Using Availability Sets and Enabling DR for Azure Services
So welcome to the Using Azure Availability Sets and Enabling DR for Azure Services module. In this module, we're going to cover exactly what is an availability set (hopefully if you're using Azure, you're using these already), the various Azure regions and their pairings, a quick review of the types of storage account that we have in Azure, what would happen if an Azure region failed with regards to IaaS virtual machines and storage accounts, and then ways to think about protecting services in azure.

Using Azure Site Recovery to Enable Azure as Your DR Location
So welcome to this module, Using Azure Site Recovery to Enable Azure to be Your Actual Disaster Recovery Location. So in this module, I want to cover a high-level overview of exactly what Azure Site Recovery is, a few words on its licensing and some of the costs you'll want to consider, what is a recovery service vault, how do we use it, examine the type of workloads I can actually protect by using Azure Site Recovery, how I leverage recovery plans to really give me that big red button that's going to let me perform a failover without worrying about each tiny step that's actually happening, and then extending storage protection into Azure using technologies such as ExpressRoute.

Azure Backup
Welcome to the Azure Backup module. In this module, we're going to look at an overview of exactly Azure Backup is, some of its key capabilities, how it can integrate with other backup solutions, and then also how I can think about leveraging the StorSimple device as part of an all-up backup and recovery solution.

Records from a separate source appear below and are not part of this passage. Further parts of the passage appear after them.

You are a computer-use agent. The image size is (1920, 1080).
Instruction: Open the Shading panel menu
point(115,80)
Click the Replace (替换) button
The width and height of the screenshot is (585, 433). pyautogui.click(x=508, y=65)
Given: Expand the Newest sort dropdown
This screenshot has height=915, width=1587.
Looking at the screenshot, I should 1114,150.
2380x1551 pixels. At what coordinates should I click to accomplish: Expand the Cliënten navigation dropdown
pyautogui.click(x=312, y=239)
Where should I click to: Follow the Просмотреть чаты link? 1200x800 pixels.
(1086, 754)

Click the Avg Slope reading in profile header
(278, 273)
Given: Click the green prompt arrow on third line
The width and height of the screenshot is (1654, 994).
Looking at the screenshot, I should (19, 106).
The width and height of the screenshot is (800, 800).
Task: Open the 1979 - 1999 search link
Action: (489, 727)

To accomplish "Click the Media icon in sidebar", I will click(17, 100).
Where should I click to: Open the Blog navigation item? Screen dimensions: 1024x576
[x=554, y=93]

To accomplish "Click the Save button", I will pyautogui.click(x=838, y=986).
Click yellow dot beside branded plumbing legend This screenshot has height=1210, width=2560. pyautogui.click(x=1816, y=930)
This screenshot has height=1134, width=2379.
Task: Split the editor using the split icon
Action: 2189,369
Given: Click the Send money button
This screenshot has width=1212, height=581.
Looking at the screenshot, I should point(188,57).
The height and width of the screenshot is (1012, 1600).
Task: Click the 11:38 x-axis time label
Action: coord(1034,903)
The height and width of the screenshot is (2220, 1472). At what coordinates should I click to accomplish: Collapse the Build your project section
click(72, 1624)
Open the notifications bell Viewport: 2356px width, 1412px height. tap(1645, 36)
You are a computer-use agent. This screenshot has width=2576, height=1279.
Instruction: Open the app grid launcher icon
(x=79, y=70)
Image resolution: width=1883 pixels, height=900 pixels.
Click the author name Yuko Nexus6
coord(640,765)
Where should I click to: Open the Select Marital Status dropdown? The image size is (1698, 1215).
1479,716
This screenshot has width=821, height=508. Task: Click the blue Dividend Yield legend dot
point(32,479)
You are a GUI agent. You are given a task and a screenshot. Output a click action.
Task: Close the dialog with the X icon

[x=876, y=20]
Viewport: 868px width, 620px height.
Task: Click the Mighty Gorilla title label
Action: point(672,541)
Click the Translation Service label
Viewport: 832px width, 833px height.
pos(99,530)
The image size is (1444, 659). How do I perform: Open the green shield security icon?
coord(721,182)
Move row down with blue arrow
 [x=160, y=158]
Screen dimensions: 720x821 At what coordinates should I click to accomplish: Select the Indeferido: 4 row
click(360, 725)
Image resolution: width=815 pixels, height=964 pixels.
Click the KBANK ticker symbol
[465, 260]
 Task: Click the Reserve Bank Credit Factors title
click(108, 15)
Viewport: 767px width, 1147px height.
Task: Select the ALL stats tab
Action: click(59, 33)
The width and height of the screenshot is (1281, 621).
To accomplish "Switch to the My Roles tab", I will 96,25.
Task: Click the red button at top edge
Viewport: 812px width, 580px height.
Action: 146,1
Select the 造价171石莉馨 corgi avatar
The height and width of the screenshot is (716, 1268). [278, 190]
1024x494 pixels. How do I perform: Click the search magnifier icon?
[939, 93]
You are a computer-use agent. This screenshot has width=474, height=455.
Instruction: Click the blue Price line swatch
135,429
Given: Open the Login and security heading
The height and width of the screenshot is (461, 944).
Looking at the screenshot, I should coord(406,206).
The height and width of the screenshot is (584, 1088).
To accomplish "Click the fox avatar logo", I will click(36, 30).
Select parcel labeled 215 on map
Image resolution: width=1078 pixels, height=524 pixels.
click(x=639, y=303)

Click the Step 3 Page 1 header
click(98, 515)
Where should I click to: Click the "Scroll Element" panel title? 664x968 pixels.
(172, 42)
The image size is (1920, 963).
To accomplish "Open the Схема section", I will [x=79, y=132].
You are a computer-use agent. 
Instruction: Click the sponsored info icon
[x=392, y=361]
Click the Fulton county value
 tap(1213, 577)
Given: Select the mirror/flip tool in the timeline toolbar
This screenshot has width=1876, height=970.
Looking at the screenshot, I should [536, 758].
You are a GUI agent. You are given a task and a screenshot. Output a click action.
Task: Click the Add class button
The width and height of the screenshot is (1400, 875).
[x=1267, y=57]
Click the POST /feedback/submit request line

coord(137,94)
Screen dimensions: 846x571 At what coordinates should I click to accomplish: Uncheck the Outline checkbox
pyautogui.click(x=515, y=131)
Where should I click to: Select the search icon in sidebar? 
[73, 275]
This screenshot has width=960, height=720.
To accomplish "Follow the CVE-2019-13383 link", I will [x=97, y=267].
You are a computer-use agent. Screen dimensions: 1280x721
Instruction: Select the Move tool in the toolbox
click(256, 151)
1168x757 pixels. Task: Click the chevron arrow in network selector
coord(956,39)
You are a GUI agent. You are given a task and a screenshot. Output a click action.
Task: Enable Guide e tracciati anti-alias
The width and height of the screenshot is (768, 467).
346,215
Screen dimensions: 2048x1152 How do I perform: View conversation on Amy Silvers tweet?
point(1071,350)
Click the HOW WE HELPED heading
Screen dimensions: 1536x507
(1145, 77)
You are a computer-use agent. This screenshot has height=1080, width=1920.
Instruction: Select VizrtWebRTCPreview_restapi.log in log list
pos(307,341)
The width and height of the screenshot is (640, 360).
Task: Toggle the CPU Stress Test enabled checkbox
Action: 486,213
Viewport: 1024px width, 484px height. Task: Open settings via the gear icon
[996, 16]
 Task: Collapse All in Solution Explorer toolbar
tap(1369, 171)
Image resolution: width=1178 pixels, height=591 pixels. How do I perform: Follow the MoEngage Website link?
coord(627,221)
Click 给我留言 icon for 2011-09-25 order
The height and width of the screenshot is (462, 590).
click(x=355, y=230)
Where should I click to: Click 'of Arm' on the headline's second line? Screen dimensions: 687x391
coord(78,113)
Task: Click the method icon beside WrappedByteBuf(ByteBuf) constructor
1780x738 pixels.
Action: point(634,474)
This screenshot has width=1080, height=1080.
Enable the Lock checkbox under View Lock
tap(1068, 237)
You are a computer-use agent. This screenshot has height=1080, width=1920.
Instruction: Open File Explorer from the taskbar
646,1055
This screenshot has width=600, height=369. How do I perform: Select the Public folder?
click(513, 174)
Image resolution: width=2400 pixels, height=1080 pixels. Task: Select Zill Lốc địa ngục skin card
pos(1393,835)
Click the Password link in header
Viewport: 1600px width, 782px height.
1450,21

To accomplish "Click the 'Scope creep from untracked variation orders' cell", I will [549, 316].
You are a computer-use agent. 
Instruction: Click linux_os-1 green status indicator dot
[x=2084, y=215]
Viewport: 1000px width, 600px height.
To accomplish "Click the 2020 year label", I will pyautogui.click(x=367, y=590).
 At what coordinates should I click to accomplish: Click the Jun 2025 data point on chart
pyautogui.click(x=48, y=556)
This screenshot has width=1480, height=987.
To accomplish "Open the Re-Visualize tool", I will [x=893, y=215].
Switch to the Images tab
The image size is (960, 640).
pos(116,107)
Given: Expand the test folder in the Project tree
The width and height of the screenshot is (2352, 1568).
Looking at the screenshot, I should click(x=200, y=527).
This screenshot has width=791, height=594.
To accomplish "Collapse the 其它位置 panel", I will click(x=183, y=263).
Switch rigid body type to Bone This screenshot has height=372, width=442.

Enabling Remote User Environments with Azure
Welcome to the Enabling Remote User Environments With Azure. And in this module, we'll be diving in to the need for users. We've been talking about disaster recovery and backup for systems, but without humans actually leveraging those services, they're probably pretty useless. And one of those ways to enable the user experience is Remote Desktop Services in Azure. And then we'll look at quickly Citrix XenApp Express and its role in providing that end-user experience.